VOTRE TÂCHE: Rédigez la suite du texte sur l'Ultimatum de l'ASSÉ et la plate-forme médiatique étudiante, en reprenant juste après sa dernière phrase.

EXTRAIT DU TEXTE:
┌──
Suite à la publication du Manifeste pour une plate-forme médiatique étudiante en 2016, dans lequel était mise de l’avant l’idée de créer un nouvel espace de délibération pour le mouvement étudiant, un texte de réflexion intitulé Un Ultimatum toujours d’actualité a été écrit par un membre du comité journal de l’ASSÉ (qui a depuis démissionné pour un poste rémunéré) afin de répondre aux critiques formulées dans le manifeste à l’encontre de l’Ultimatum. Nous proposons donc à notre tour de répondre aux arguments avancés dans ce texte de réflexion, dans le but de clarifier, d’une part, ce que nous reprochons à l’Ultimatum et à la conception de la politique qu’il présuppose dans sa forme actuelle, et d’autre part, de préciser en quoi la plate-forme médiatique dont nous proposons la création nous semble nécessaire pour réaliser une autre conception — plus juste à nos yeux — de la politique.
└──
[Enregistrements de localisation de mots et d'éléments]
┌──
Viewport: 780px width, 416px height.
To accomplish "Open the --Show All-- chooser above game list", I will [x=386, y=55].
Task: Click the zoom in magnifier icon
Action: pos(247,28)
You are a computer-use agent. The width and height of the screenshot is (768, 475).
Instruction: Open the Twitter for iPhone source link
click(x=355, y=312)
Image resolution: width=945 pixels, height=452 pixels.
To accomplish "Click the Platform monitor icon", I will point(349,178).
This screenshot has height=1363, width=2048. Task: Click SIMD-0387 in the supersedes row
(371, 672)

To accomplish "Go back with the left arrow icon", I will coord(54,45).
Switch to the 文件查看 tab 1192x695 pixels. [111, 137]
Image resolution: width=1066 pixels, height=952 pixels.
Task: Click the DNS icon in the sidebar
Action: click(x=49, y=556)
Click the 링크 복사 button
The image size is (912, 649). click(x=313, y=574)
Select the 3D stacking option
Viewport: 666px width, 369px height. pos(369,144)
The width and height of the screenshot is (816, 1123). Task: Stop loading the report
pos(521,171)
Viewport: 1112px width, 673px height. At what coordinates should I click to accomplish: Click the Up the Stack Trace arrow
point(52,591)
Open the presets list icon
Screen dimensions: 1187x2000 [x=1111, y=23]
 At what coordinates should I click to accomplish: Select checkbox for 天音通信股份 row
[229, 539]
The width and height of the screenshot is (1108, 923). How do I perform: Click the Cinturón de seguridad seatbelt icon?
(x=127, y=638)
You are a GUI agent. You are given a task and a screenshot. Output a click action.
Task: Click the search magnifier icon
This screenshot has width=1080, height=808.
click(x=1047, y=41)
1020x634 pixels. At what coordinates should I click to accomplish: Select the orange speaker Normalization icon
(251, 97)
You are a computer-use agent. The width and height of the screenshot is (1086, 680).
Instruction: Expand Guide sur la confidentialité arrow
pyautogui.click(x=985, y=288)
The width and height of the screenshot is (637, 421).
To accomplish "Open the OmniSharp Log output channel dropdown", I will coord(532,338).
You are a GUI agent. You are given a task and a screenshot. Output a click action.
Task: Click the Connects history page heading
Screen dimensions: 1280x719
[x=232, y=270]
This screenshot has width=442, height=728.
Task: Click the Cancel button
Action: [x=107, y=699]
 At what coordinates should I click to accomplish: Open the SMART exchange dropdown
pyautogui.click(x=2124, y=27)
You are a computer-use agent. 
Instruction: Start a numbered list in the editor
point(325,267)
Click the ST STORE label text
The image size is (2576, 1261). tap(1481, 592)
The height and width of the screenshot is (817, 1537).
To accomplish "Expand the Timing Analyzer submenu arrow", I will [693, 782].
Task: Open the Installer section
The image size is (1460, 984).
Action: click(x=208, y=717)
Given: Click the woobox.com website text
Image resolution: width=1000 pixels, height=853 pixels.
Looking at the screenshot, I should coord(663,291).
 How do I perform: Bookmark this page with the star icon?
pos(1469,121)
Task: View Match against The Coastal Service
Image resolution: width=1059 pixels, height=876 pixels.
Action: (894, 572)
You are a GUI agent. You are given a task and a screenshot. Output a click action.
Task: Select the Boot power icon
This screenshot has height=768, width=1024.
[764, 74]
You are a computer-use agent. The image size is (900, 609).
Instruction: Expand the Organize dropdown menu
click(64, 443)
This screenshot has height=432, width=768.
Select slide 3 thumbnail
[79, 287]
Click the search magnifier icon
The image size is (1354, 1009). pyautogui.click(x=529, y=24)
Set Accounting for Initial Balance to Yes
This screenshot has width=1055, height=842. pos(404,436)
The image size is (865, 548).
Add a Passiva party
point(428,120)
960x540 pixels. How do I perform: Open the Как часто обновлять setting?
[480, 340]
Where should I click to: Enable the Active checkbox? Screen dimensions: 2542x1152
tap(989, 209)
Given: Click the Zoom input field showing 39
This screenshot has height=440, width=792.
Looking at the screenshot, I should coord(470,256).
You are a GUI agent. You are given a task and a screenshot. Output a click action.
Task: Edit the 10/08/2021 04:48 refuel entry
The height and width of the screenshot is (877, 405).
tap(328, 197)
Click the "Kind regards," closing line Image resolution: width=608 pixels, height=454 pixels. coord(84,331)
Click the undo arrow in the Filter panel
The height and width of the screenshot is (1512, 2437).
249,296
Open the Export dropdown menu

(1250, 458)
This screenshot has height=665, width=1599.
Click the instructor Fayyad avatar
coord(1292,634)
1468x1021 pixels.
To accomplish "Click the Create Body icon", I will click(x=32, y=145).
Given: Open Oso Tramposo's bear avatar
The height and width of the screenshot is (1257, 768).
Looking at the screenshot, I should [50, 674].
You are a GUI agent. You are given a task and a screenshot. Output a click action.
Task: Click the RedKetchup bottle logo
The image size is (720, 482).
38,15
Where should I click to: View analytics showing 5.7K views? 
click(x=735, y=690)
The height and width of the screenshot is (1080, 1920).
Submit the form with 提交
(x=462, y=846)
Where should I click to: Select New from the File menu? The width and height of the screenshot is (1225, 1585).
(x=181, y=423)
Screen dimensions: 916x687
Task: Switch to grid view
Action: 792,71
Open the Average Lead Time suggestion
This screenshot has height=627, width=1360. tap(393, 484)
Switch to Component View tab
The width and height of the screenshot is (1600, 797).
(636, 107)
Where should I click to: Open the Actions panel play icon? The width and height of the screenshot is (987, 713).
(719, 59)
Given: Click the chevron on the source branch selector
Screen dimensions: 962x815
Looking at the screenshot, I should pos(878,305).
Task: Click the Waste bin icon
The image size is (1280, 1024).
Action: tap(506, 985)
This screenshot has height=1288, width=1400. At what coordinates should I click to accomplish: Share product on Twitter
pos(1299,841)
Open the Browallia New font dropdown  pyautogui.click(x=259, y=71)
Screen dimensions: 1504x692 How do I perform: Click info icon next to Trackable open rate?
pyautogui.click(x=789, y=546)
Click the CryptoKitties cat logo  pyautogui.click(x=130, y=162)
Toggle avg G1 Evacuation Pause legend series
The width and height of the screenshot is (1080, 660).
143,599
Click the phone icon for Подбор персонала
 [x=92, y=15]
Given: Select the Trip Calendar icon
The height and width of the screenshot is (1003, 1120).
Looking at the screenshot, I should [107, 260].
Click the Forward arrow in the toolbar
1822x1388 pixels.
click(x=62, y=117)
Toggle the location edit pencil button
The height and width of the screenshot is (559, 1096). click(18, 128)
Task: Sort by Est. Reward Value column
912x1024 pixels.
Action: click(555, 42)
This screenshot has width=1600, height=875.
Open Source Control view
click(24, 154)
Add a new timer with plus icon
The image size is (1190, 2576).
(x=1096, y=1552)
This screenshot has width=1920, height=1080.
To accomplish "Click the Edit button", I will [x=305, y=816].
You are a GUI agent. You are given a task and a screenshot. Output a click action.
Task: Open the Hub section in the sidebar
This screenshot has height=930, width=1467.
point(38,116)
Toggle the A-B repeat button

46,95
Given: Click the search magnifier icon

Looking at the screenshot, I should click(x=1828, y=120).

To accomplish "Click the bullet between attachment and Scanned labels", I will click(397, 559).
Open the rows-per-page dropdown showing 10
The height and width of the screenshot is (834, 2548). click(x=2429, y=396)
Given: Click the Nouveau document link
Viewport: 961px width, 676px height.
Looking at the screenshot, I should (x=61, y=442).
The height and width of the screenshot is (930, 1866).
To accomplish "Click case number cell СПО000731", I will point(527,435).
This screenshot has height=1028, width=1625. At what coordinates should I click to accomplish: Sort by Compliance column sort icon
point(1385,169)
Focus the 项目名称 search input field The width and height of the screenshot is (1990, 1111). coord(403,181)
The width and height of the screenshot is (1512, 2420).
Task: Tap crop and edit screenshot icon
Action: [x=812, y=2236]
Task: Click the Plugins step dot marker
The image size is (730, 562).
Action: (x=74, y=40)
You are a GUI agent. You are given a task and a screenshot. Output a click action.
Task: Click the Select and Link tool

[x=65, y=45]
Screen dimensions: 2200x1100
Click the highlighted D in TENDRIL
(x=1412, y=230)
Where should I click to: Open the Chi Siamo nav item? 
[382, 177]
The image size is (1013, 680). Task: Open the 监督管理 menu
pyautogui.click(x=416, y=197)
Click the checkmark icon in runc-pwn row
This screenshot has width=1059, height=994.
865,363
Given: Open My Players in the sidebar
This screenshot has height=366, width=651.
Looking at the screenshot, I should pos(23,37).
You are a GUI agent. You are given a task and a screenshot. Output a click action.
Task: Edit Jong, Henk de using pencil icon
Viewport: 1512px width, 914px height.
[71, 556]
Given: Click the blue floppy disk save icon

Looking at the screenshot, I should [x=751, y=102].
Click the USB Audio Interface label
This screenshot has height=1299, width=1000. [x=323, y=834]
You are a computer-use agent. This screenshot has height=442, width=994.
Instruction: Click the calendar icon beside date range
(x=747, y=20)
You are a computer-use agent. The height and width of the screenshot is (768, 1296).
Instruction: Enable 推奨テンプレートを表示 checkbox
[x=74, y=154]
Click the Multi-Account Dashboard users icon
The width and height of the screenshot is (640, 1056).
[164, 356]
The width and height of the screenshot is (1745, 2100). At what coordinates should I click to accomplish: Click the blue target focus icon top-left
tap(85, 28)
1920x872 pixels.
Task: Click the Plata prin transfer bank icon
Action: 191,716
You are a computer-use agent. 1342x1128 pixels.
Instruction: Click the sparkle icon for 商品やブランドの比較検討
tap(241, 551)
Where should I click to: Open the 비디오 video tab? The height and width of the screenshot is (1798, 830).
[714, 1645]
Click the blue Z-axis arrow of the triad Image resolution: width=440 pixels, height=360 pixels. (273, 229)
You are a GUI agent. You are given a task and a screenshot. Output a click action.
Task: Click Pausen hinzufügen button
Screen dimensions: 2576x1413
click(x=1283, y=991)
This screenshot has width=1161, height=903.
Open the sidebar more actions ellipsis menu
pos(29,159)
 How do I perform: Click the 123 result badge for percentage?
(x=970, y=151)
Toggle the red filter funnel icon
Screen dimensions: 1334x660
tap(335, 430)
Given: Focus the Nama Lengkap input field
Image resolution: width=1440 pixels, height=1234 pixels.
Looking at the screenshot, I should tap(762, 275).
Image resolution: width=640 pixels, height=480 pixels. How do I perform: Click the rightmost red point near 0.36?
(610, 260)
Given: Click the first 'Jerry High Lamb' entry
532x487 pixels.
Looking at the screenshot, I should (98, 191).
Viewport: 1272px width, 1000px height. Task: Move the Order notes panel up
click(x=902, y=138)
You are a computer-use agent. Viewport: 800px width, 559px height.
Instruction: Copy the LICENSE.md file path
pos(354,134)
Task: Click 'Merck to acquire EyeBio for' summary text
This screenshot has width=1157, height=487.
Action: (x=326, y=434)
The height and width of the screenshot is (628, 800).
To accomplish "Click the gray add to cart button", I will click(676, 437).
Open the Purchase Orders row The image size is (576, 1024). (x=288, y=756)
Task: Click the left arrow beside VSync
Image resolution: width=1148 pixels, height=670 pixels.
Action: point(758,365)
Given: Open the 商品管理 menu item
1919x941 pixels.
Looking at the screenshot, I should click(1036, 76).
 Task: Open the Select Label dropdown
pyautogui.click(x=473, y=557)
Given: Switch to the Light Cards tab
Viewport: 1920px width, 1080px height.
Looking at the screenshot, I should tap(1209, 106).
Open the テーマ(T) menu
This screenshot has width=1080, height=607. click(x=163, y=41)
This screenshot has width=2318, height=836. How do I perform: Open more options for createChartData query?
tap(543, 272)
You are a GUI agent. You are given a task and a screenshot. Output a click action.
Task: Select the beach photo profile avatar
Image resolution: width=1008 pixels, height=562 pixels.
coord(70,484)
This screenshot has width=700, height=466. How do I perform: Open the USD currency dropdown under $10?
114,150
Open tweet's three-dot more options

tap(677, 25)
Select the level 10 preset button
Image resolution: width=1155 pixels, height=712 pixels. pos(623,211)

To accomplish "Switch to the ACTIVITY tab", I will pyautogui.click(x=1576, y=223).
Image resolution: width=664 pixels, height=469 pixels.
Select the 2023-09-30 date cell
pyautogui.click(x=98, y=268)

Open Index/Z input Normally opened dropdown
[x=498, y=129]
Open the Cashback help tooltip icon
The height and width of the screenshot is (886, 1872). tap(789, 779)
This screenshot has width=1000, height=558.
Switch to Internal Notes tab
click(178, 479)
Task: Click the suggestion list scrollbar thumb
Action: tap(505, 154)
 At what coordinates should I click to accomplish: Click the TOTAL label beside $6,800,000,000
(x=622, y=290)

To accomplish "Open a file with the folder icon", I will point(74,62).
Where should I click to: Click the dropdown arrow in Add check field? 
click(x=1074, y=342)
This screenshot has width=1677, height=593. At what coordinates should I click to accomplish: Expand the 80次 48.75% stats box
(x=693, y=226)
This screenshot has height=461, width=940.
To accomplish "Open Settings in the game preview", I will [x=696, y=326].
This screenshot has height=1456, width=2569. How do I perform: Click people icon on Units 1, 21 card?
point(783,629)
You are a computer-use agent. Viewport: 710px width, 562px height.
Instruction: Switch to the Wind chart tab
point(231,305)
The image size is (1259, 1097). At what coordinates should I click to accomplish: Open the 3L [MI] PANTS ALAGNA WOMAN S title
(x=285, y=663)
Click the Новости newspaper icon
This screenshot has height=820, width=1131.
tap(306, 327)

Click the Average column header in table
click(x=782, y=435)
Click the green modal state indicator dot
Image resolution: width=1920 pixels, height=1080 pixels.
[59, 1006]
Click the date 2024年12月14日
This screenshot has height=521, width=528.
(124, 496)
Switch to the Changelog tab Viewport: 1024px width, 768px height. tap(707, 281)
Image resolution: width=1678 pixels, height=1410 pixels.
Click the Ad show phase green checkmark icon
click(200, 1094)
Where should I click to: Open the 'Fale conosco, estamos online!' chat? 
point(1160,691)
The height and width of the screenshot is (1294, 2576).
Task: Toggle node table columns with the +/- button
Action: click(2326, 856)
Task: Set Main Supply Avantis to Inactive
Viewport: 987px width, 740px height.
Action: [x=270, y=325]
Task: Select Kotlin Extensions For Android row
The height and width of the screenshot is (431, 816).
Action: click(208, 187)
└──
RÉSULTAT ATTENDU:
L’auteur commence son texte de réflexion en citant des extraits des débats à l’origine de la création de l’Ultimatum. Il rappelle que l’idée initiale était de créer un journal qui présenterait « l’ASSÉ et les sujets discutés en Congrès et son analyse ». Il cite ensuite un extrait d’une édition de l’Ultimatum parue en 2003 et énonçant ce qu’il considère comme la principale raison d’être du journal : « L’information est à la base d’un réel pouvoir. Par la production d’un journal dont le contenu est déterminé par et pour les étudiantes et étudiants (par la pratique de la démocratie directe en Assemblée Générale), l’ASSÉ se dote d’un outil essentiel à la construction d’un rapport de force! » De ces principes de base à l’origine de la création de l’Ultimatum, l’auteur conclut : « Ainsi, il y avait une volonté claire de la part de l’ASSÉ de donner une voix aux revendications, principes et luttes des associations étudiantes telles que manifestées en Congrès, et qui sert à la promotion de ceux-ci à travers le Québec. L’instrument de diffusion de ces positions est donc l’Ultimatum.»
Nous pensons que ces citations proposées par l’auteur en introduction de son texte et sur lesquelles il fonde ensuite sa démonstration demandent une interprétation qui ne se contente pas d’en effleurer la surface. À moins de vouloir en faire des slogans vides et sans histoire, ces citations ayant servi à enregistrer et à conserver la trace de débats marquants au sein de l’ASSÉ doivent être ouvertes aux interprétations conflictuelles que fait surgir tout débat sérieux. Dans chaque procès-verbal écrit afin de conserver des traces de nos délibérations passées se trouve autant la possibilité de faire surgir le conflit à nouveau que celle de le faire disparaître sous la façade d’une unité trompeuse.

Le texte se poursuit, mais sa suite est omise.